» TASK BRIEF: Reproduce every line of the material below word for word, without changing anything.

○ ○ ○

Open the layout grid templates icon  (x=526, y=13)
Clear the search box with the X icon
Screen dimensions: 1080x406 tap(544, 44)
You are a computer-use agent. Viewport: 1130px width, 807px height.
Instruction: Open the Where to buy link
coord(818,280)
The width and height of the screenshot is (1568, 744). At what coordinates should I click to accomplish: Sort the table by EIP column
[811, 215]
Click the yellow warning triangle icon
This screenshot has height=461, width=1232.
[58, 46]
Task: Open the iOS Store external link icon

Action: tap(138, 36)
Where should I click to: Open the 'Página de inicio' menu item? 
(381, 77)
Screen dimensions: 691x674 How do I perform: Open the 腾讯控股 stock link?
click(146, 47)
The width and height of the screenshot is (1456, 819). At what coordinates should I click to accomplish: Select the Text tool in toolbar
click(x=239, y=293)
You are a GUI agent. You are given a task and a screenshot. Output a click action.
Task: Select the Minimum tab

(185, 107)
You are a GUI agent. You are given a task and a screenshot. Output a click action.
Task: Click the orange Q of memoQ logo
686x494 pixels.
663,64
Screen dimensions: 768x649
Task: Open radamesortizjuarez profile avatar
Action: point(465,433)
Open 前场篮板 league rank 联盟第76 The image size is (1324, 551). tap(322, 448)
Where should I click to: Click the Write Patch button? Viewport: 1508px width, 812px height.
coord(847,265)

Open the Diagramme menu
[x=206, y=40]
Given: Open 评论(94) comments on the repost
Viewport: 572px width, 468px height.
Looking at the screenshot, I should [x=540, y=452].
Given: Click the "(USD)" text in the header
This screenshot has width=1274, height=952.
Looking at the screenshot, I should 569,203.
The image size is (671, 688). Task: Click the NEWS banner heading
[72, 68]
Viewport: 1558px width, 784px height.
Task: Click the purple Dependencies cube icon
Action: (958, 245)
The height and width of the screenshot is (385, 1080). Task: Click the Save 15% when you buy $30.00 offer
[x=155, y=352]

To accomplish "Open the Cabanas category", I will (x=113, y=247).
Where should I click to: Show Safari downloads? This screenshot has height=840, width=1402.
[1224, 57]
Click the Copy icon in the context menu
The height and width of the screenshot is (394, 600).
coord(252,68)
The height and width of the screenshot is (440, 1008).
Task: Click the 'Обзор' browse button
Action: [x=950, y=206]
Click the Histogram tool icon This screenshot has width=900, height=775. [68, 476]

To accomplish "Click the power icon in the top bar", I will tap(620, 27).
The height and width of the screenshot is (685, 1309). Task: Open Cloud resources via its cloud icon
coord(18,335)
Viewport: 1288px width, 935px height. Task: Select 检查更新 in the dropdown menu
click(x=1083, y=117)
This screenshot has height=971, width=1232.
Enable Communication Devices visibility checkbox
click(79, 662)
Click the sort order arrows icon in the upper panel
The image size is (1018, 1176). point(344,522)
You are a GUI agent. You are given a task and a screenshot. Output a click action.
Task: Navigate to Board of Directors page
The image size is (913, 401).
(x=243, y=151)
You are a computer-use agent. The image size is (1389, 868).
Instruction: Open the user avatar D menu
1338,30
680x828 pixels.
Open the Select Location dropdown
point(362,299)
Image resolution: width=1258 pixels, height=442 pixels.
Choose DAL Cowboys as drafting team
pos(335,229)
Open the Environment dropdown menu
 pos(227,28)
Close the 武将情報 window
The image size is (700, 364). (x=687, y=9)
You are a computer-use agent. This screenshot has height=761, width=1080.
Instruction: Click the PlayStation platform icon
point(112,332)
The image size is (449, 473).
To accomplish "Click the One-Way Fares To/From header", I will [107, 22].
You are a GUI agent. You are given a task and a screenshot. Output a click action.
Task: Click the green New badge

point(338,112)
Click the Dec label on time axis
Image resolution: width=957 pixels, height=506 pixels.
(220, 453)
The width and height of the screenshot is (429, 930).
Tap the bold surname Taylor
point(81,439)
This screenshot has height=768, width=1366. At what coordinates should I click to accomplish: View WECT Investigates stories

○ ○ ○

» EXPECTED ANSWER:
Open the layout grid templates icon  (x=526, y=13)
Clear the search box with the X icon
Screen dimensions: 1080x406 tap(544, 44)
You are a computer-use agent. Viewport: 1130px width, 807px height.
Instruction: Open the Where to buy link
coord(818,280)
The width and height of the screenshot is (1568, 744). At what coordinates should I click to accomplish: Sort the table by EIP column
[811, 215]
Click the yellow warning triangle icon
This screenshot has height=461, width=1232.
[58, 46]
Task: Open the iOS Store external link icon

Action: tap(138, 36)
Where should I click to: Open the 'Página de inicio' menu item? 
(381, 77)
Screen dimensions: 691x674 How do I perform: Open the 腾讯控股 stock link?
click(146, 47)
The width and height of the screenshot is (1456, 819). At what coordinates should I click to accomplish: Select the Text tool in toolbar
click(x=239, y=293)
You are a GUI agent. You are given a task and a screenshot. Output a click action.
Task: Select the Minimum tab

(185, 107)
You are a GUI agent. You are given a task and a screenshot. Output a click action.
Task: Click the orange Q of memoQ logo
686x494 pixels.
663,64
Screen dimensions: 768x649
Task: Open radamesortizjuarez profile avatar
Action: point(465,433)
Open 前场篮板 league rank 联盟第76 The image size is (1324, 551). tap(322, 448)
Where should I click to: Click the Write Patch button? Viewport: 1508px width, 812px height.
coord(847,265)

Open the Diagramme menu
[x=206, y=40]
Given: Open 评论(94) comments on the repost
Viewport: 572px width, 468px height.
Looking at the screenshot, I should [x=540, y=452].
Given: Click the "(USD)" text in the header
This screenshot has width=1274, height=952.
Looking at the screenshot, I should 569,203.
The image size is (671, 688). Task: Click the NEWS banner heading
[72, 68]
Viewport: 1558px width, 784px height.
Task: Click the purple Dependencies cube icon
Action: (958, 245)
The height and width of the screenshot is (385, 1080). Task: Click the Save 15% when you buy $30.00 offer
[x=155, y=352]

To accomplish "Open the Cabanas category", I will (x=113, y=247).
Where should I click to: Show Safari downloads? This screenshot has height=840, width=1402.
[1224, 57]
Click the Copy icon in the context menu
The height and width of the screenshot is (394, 600).
coord(252,68)
The height and width of the screenshot is (440, 1008).
Task: Click the 'Обзор' browse button
Action: [x=950, y=206]
Click the Histogram tool icon This screenshot has width=900, height=775. [68, 476]

To accomplish "Click the power icon in the top bar", I will tap(620, 27).
The height and width of the screenshot is (685, 1309). Task: Open Cloud resources via its cloud icon
coord(18,335)
Viewport: 1288px width, 935px height. Task: Select 检查更新 in the dropdown menu
click(x=1083, y=117)
This screenshot has height=971, width=1232.
Enable Communication Devices visibility checkbox
click(79, 662)
Click the sort order arrows icon in the upper panel
The image size is (1018, 1176). point(344,522)
You are a GUI agent. You are given a task and a screenshot. Output a click action.
Task: Navigate to Board of Directors page
The image size is (913, 401).
(x=243, y=151)
You are a computer-use agent. The image size is (1389, 868).
Instruction: Open the user avatar D menu
1338,30
680x828 pixels.
Open the Select Location dropdown
point(362,299)
Image resolution: width=1258 pixels, height=442 pixels.
Choose DAL Cowboys as drafting team
pos(335,229)
Open the Environment dropdown menu
 pos(227,28)
Close the 武将情報 window
The image size is (700, 364). (x=687, y=9)
You are a computer-use agent. This screenshot has height=761, width=1080.
Instruction: Click the PlayStation platform icon
point(112,332)
The image size is (449, 473).
To accomplish "Click the One-Way Fares To/From header", I will [107, 22].
You are a GUI agent. You are given a task and a screenshot. Output a click action.
Task: Click the green New badge

point(338,112)
Click the Dec label on time axis
Image resolution: width=957 pixels, height=506 pixels.
(220, 453)
The width and height of the screenshot is (429, 930).
Tap the bold surname Taylor
point(81,439)
This screenshot has height=768, width=1366. At what coordinates should I click to accomplish: View WECT Investigates stories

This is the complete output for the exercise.